How NOT to Fail With Managing Your City’s Open Data
3D Illustration by Ruixian Made.
Every year more and more municipalities around the world launch various Open Data initiatives in an attempt to align with modern neoliberal ideals of a progressive and transparent city.
For example, The Open Government Partnership launched in 2011 with just 8 participating countries “to make governments more open, accountable, and responsive to citizens”, now has more than 75 members. Another initiative - What Works Cities - now works with 90 mid-sized American cities to “enhance their use of data and evidence to improve services, inform local decision-making and engage residents.”
And it is clearly not for nothing - there are good reasons why cities should provide Open Data:
Open Data will increase transparency and reduce corruption. While this is a long term game, it is critical to start building an open society and system today.
Open Data will help modernize a municipality's internal mindset. A change in mindset is great for the city leadership and for cities as organizations in case they actually intend to pursue it.
Open Data is great for developing your business eco-system.
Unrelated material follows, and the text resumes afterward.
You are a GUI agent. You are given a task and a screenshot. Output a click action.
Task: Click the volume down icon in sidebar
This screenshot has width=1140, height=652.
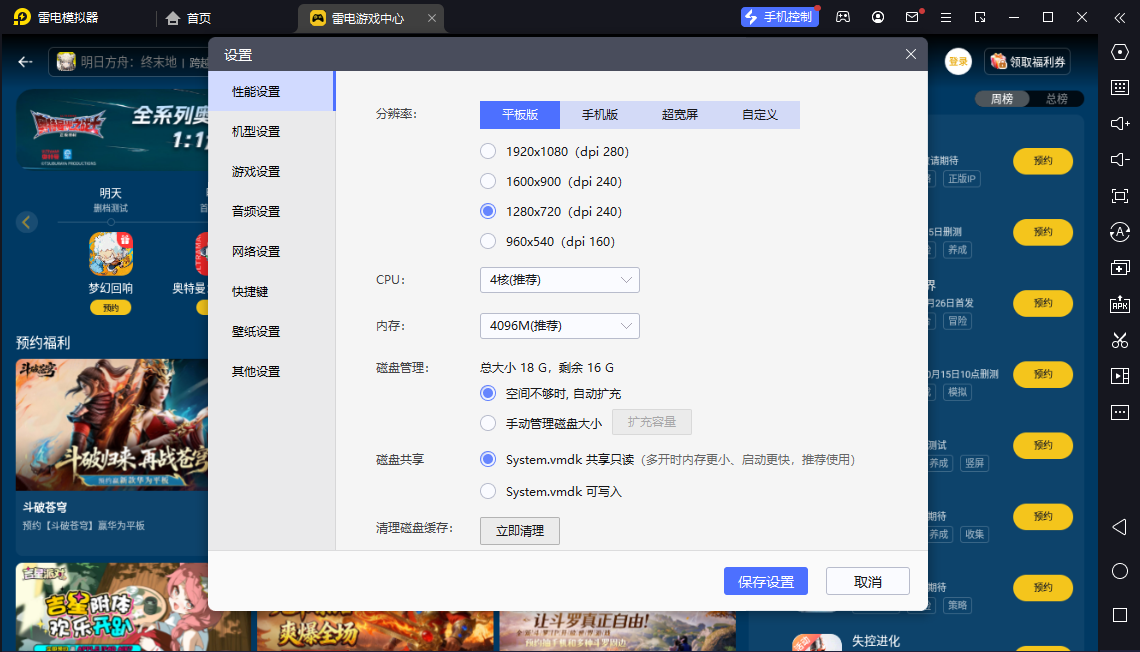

By releasing reliable datasets around topics such as parking, weather, health, air-pollution, etc., cities can create entire startup eco-systems.
In light of this trend, the future of urban transparency looks bright - more cities and countries releasing data providing a richer base for research and useful insights, data-driven decision making and public control over municipal spending and corruption. Very ambitious indeed, but as in life, the reality on the ground is not quite so simple.
In real life, residents just don’t use it. There is an illustrative example when in 2010 local authorities in UK published all their spending over £500 expecting that such a progressive move would encourage lots of activists to analyze public expenditure and offer innovative and smart solutions for its optimization. But that just never happened - council finance data was viewed around 200 times per month, and the outcome was commensurable with this modest number.
The reason is simple: not so many people are familiar with analysis tools. Looking at a diagram is one thing, but to identify trends and patterns from a massive sets of digits or geospatial data you need to have some specific skills, and in fact it can be possibly done by a relatively small number of professionals. Besides, the number of views and downloads for most of datasets is very low - usually residents just don’t care about statistics on the number of drinking fountains in New York or animal bites in Louisville.
Among those who use open government data successfully are research companies, big business and startups which thus reduce the costs of acquiring necessary data when creating new services, both for commercial and nonprofit reasons. These organizations enjoy the faster TTD (Time to Data), as the data is easily accessible (unlike in the past), but there are still some barriers that don’t let them use Open Data more efficiently to provide more public goods.
There are 4 ideas to keep in mind to overcome those barriers and not fail with Open Data strategy in your city:
Open Data is your democratic back-end infrastructure. Though it’s often confused for a front-end system for citizens, first of all, Open Data should be a system for developers, as the value is delivered through better services rather than by Open Data portal hits.
Open Data should be truly open. According to Open Data Barometer, only 7% of data across 115 countries is fully open, i.e. datasets are available in machine readable formats and published under open license.
Open Data platforms should be built as two-way channels. Municipalities are sharing their data to the community, but most Open Data systems are not planned to reciprocate, receive and collect data from the community, so the cyclic nature of data is missing.
Open Data is a process. It takes time and effort, specifically if you are to balance openness of data with privacy. According to a Carnegie Mellon University Study published in 2000, 87% of Americans are likely to be uniquely identified in a dataset by only ZIP code, gender, and date of birth, let alone more comprehensive information that could be extracted from data sources of 2017.
Data is the basis and the key to any smart city challenge, and potential public benefits of Open Data are pretty obvious. That's why cities should stop the race for the number of open datasets and once again focus on their quality and the real purpose of open government initiatives.
In any case and regardless of the penetration of Open Data into resident’s lives, the fact that cities are starting to treat data as a strategic asset is a bless and a strong basis which will serve cities in the coming years.